Your goal
Extract each line of the listing below that contains the word "height".

Working data

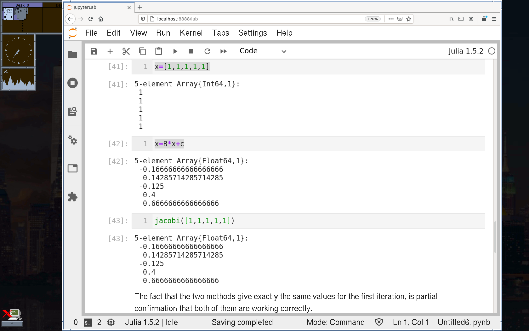Click the notebook trusted shield icon in status bar
529x331 pixels.
pyautogui.click(x=379, y=322)
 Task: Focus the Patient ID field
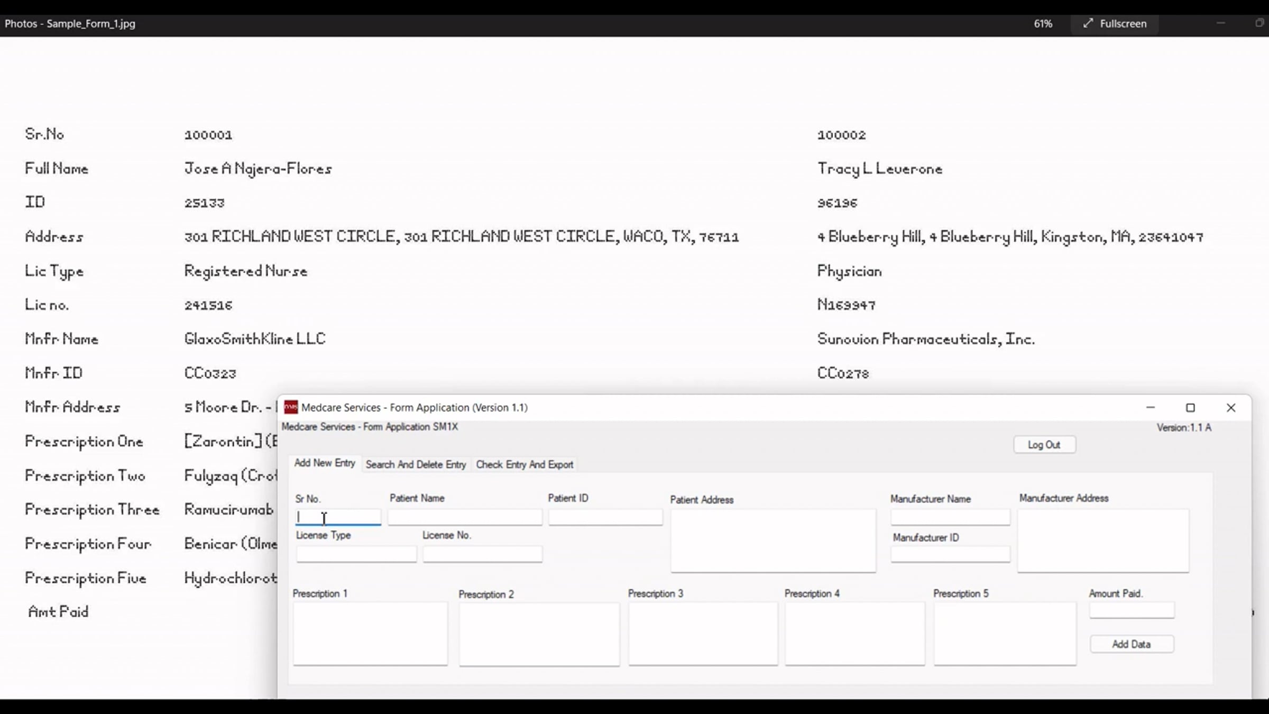[605, 517]
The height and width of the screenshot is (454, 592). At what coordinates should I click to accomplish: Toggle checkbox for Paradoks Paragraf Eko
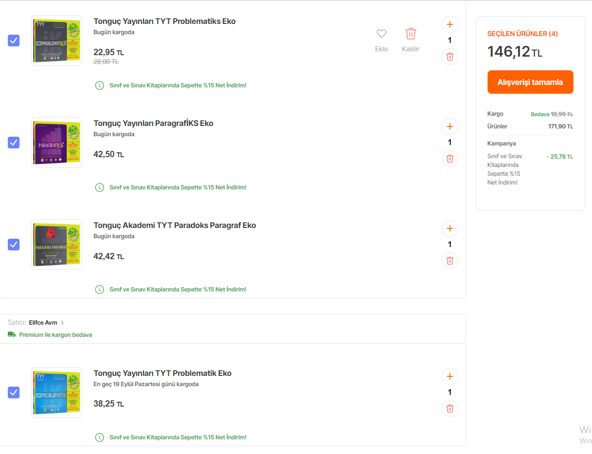(x=14, y=245)
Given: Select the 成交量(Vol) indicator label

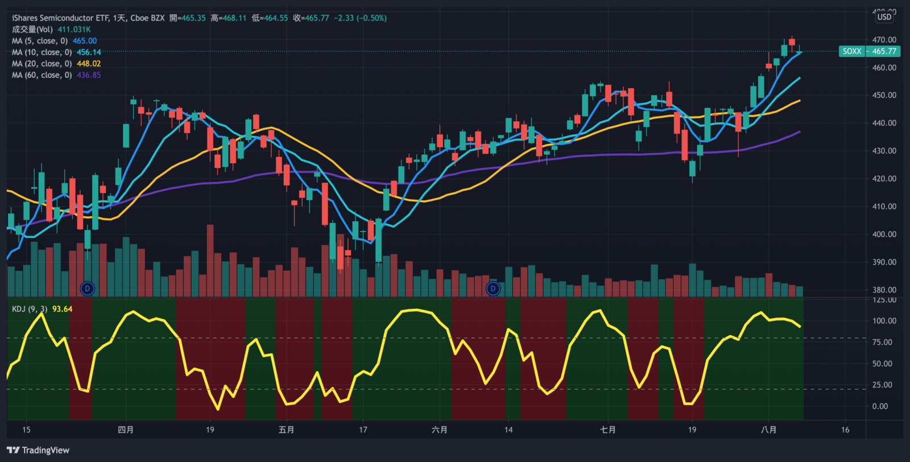Looking at the screenshot, I should tap(32, 30).
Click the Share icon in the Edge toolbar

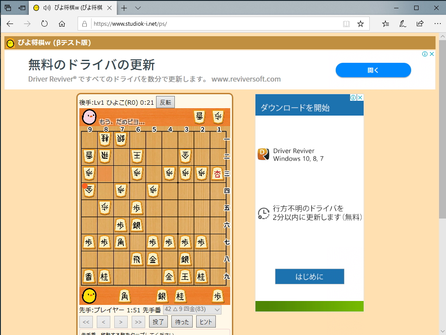419,24
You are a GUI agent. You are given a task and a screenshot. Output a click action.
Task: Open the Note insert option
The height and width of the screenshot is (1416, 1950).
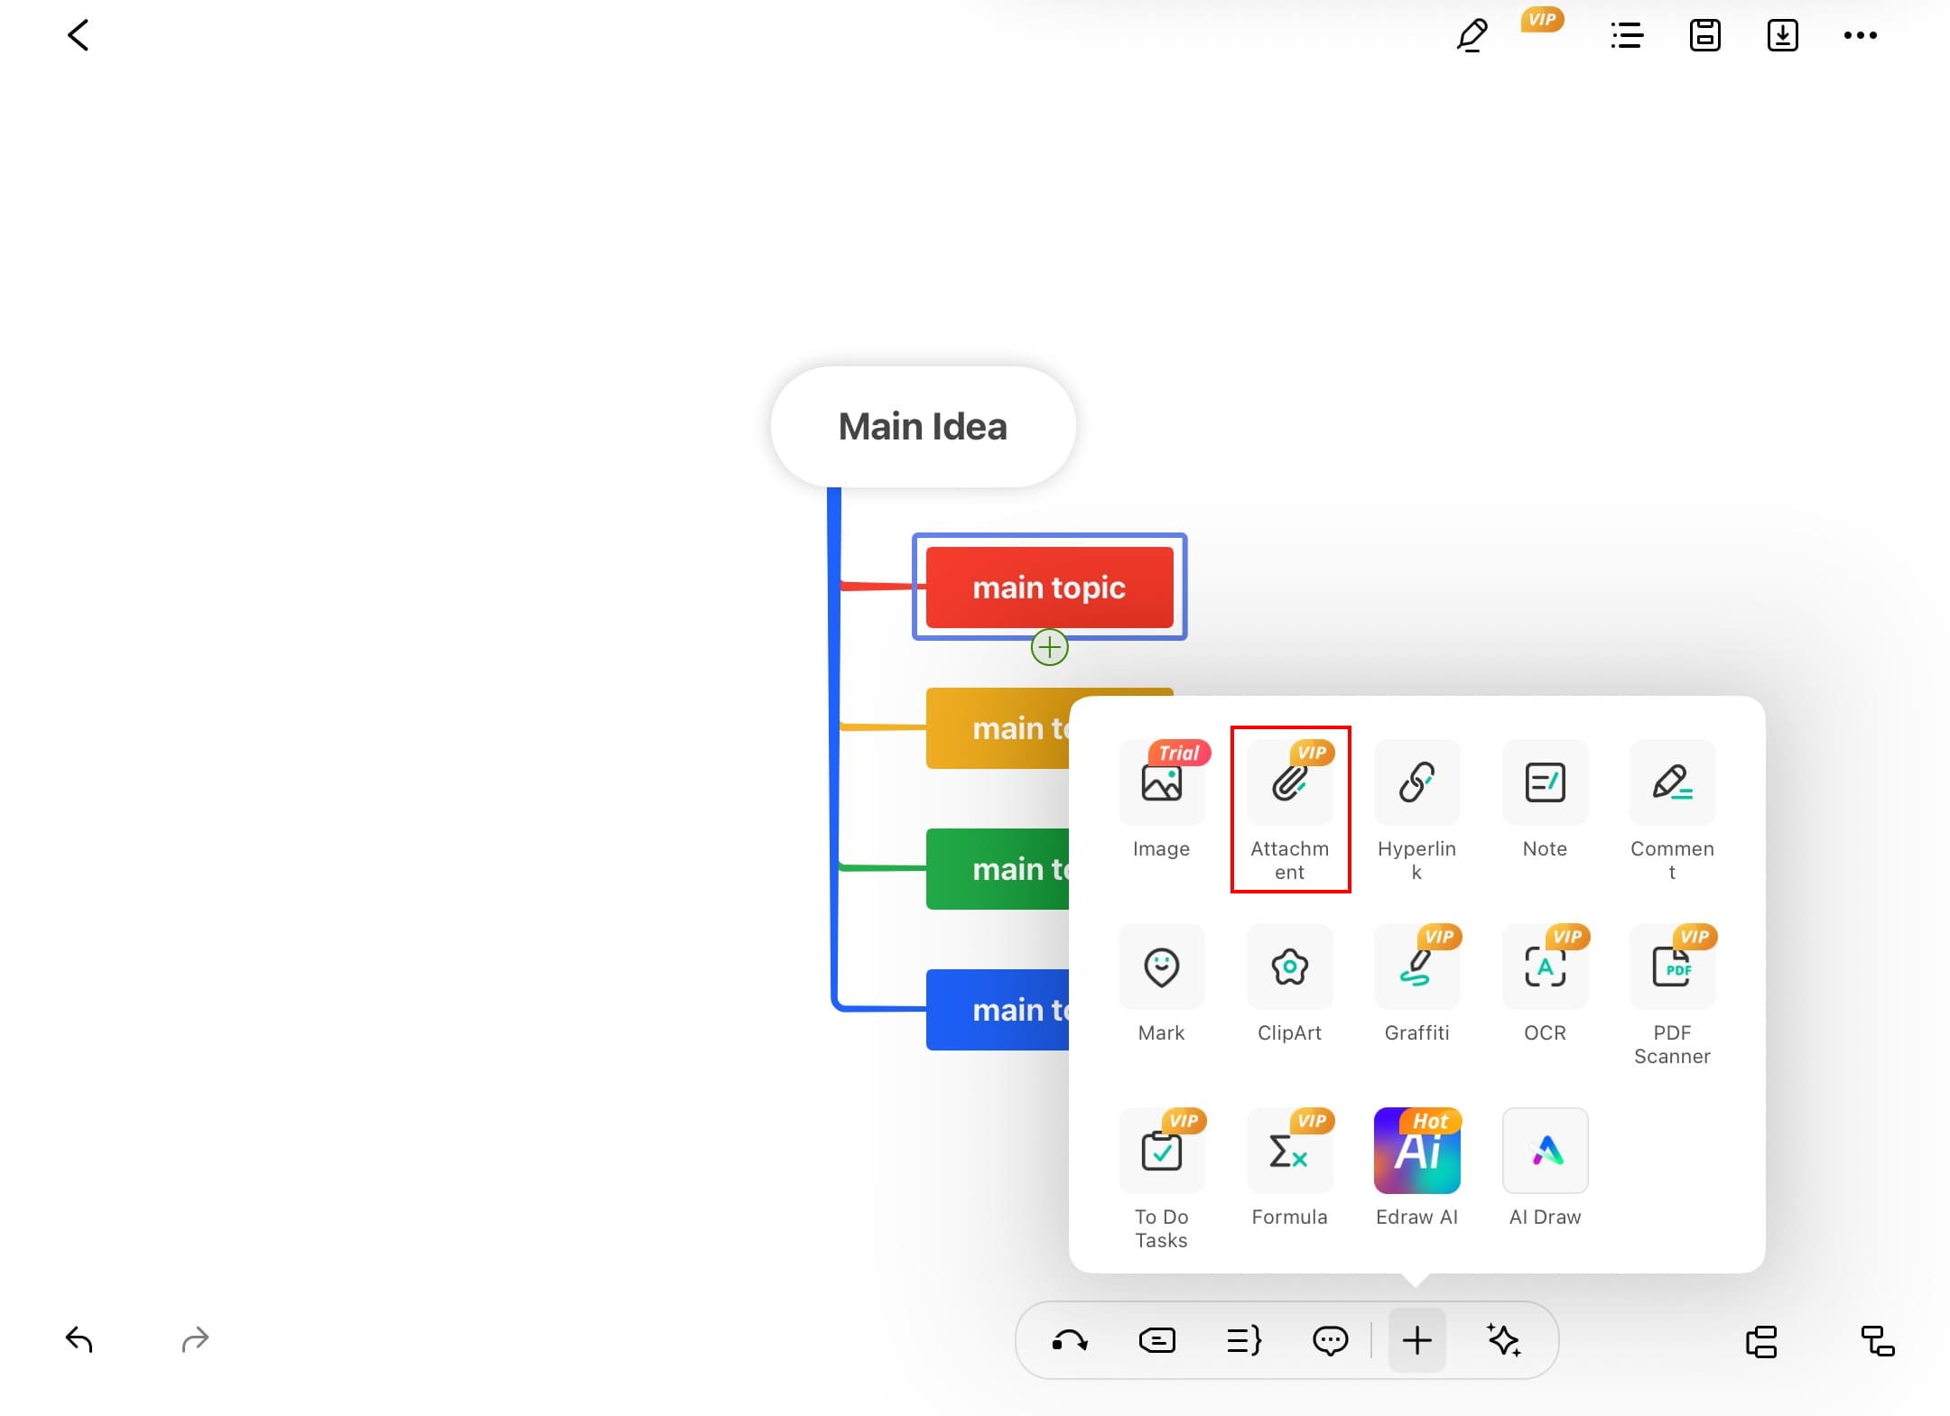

Final answer
The height and width of the screenshot is (454, 592). At what coordinates should I click to accomplish: Toggle checkbox for Paradoks Paragraf Eko
The height and width of the screenshot is (1416, 1950).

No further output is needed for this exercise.